Microtubule affinity-regulating kinase 2 functions downstream of the PAR-3/PAR-6/atypical PKC complex in regulating hippocampal neuronal polarity

Authors:
Chen YM, Wang QJ, Hu HS, Yu PC, Zhu J, Drewes G, Piwnica-Worms H, Luo ZG
In:
Source: Proc Natl Acad Sci USA
Publication Date: (2006)
Issue: 103(22): 8534-9
Research Area:
Neurobiology
Cells used in publication:
Neuron, hippo/cortical, rat
Species: rat
Tissue Origin: brain
Neuron, mesencephalic, rat
Species: rat
Tissue Origin: brain
Neuron, hippocampal, rat
Species: rat
Tissue Origin: brain
Platform:
Nucleofector® I/II/2b
Abstract
The PAR-3/PAR-6/atypical PKC (aPKC) complex is required for axon-dendrite specification of hippocampal neurons. However, the downstream effectors of this complex are not well defined. In this article, we report a role for microtubule affinity-regulating kinase (MARK)/PAR-1 in axon-dendrite specification. Knocking down MARK2 expression with small interfering RNAs induced formation of multiple axon-like neurites and promoted axon outgrowth.

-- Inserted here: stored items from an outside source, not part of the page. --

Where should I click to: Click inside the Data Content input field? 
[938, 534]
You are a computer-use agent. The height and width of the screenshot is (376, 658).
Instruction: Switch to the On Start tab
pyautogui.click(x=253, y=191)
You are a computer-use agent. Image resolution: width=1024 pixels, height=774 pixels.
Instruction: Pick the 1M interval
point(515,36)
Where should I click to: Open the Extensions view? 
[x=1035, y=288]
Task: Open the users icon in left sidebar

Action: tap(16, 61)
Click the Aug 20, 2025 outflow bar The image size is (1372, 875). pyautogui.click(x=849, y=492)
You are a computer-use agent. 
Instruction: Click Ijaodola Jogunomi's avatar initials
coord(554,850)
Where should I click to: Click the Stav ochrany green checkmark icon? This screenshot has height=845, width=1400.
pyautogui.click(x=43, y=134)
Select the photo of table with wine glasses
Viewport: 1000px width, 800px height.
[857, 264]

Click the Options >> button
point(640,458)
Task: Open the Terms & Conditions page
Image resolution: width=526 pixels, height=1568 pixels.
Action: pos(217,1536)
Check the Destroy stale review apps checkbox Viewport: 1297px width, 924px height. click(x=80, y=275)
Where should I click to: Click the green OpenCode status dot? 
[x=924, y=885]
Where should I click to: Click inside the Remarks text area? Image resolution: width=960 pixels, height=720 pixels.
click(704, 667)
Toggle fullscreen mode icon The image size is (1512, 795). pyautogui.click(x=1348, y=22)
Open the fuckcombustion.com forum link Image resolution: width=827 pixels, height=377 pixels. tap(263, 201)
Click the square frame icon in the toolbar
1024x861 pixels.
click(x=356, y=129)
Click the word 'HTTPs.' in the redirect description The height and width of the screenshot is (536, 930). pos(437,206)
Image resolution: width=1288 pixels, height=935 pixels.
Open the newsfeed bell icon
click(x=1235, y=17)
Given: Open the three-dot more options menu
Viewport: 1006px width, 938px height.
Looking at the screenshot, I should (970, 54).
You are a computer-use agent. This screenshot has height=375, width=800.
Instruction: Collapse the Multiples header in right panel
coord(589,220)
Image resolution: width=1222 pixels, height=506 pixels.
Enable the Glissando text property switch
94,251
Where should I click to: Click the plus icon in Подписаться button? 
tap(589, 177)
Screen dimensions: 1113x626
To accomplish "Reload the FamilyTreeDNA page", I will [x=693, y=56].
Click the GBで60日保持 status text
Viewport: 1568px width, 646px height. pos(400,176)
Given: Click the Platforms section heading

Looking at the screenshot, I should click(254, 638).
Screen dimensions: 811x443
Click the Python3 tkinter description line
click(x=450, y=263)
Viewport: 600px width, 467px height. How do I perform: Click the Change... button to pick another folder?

Ectopic expression of MARK2 caused phosphorylation of tau (S262) and led to loss of axons, and this phenotype was rescued by expression of PAR-3, PAR-6, and aPKC. In contrast, the polarity defects caused by an MARK2 mutant (T595A), which is not responsive to aPKC, were not rescued by the PAR-3/PAR-6/aPKC complex. Moreover, polarity was abrogated in neurons overexpressing a mutant of MARK2 with a deleted kinase domain but an intact aPKC-binding domain. Finally, suppression of MARK2 rescued the polarity defects induced by a dominant-negative aPKC mutant. These results suggest that MARK2 is involved in neuronal polarization and functions downstream of the PAR-3/PAR-6/aPKC complex. We propose that aPKC in complex with PAR-3/PAR-6 negatively regulates MARK(s), which in turn causes dephosphorylation of microtubule-associated proteins, such as tau, leading to the assembly of microtubules and elongation of axons.